■ TASK TO COMPLETE ■
Below are entries; work out how many of their lines hold "heading", giving only that number.

■ DATA ■

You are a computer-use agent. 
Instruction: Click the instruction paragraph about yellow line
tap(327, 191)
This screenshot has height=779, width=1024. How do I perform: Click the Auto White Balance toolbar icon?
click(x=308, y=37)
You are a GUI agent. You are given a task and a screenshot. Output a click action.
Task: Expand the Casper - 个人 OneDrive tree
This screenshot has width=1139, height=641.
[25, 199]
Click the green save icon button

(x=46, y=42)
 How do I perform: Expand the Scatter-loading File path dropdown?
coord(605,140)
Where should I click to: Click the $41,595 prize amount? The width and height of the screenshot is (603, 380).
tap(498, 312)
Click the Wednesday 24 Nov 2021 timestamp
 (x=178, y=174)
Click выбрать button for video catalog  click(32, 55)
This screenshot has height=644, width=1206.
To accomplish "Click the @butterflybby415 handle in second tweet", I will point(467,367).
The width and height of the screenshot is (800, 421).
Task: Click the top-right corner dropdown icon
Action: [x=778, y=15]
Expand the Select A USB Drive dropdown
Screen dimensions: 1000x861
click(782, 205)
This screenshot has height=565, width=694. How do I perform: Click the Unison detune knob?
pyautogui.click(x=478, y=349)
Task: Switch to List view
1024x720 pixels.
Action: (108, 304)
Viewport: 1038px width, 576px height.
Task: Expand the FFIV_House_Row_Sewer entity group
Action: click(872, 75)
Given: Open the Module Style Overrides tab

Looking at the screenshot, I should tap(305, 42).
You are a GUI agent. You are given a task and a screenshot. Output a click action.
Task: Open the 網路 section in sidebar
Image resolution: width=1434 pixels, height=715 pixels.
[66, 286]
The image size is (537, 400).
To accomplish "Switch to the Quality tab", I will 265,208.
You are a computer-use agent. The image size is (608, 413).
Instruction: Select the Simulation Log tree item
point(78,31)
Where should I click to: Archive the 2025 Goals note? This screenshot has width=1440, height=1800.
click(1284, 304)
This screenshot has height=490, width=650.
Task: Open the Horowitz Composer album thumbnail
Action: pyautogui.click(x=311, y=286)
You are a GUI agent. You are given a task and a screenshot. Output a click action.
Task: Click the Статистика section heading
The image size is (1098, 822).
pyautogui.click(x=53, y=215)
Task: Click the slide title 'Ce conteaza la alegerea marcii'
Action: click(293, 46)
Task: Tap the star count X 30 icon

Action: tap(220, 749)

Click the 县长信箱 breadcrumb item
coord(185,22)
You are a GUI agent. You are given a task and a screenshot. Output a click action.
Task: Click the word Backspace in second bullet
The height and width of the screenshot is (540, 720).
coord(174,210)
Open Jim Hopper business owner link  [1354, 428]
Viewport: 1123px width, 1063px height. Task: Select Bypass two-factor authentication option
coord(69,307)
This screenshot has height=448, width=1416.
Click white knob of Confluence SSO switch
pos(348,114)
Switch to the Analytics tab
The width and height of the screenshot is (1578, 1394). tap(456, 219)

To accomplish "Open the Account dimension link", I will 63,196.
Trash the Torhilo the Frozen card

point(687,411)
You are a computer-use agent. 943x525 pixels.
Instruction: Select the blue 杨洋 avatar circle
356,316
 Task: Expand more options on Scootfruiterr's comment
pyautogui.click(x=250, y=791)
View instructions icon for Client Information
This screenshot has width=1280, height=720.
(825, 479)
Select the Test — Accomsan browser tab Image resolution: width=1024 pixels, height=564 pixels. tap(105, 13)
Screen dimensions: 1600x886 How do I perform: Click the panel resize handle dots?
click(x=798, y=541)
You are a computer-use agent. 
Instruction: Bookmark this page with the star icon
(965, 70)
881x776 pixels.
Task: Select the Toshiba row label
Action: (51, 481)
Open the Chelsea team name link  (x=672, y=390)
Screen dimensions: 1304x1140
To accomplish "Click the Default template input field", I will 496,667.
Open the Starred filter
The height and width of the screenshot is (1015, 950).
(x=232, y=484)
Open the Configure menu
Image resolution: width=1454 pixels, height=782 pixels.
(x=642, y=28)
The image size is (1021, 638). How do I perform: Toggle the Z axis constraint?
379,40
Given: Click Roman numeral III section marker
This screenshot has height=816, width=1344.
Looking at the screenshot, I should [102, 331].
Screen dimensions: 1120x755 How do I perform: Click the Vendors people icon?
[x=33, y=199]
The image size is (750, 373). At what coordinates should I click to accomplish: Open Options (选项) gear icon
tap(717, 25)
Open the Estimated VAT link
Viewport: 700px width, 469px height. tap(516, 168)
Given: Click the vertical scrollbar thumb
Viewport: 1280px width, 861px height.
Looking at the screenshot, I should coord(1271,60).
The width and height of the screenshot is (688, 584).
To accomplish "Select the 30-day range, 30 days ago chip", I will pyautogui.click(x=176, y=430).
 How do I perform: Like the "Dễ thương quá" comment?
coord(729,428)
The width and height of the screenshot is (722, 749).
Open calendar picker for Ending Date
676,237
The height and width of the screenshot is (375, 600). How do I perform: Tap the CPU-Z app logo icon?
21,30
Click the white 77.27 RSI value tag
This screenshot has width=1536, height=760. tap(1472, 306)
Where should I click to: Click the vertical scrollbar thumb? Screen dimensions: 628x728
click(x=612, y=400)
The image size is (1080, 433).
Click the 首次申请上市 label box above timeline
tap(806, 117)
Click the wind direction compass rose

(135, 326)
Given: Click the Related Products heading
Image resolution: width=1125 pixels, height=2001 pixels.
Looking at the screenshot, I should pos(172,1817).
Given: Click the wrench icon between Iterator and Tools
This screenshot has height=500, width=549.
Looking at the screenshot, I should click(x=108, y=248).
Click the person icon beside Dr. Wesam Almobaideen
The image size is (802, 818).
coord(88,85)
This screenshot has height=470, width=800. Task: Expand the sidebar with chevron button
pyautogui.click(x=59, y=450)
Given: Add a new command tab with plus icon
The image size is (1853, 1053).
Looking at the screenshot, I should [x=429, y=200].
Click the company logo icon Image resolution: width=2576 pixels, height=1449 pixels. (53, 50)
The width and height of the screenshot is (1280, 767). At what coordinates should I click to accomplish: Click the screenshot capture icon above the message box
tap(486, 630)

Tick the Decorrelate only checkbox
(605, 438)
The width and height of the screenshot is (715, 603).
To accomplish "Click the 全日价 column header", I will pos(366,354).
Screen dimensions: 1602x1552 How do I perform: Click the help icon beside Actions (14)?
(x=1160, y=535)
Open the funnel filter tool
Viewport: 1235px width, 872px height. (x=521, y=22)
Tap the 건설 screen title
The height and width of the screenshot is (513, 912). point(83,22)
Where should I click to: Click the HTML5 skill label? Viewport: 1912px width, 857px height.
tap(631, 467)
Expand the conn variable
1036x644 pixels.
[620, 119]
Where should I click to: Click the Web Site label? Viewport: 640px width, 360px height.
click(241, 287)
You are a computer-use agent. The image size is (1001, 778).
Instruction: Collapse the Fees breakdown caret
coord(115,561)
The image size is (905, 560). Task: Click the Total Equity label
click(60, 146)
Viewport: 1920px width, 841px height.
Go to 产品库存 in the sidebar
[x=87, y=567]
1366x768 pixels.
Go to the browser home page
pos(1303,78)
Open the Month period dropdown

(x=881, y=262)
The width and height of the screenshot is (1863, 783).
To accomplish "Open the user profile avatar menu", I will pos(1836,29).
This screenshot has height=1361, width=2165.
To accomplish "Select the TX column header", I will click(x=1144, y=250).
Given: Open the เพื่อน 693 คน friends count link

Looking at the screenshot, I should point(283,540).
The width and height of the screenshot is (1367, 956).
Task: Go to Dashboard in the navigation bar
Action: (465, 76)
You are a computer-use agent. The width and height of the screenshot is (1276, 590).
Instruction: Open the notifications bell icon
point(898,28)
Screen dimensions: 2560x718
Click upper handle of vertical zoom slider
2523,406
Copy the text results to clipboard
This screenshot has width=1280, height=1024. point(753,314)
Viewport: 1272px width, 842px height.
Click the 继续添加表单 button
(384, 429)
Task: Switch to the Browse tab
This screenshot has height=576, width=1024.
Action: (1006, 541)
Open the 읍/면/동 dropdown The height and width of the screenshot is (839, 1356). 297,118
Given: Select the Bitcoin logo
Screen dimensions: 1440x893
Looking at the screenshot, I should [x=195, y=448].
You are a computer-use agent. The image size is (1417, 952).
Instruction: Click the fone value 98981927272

■ OUTPUT OF THE TASK ■
2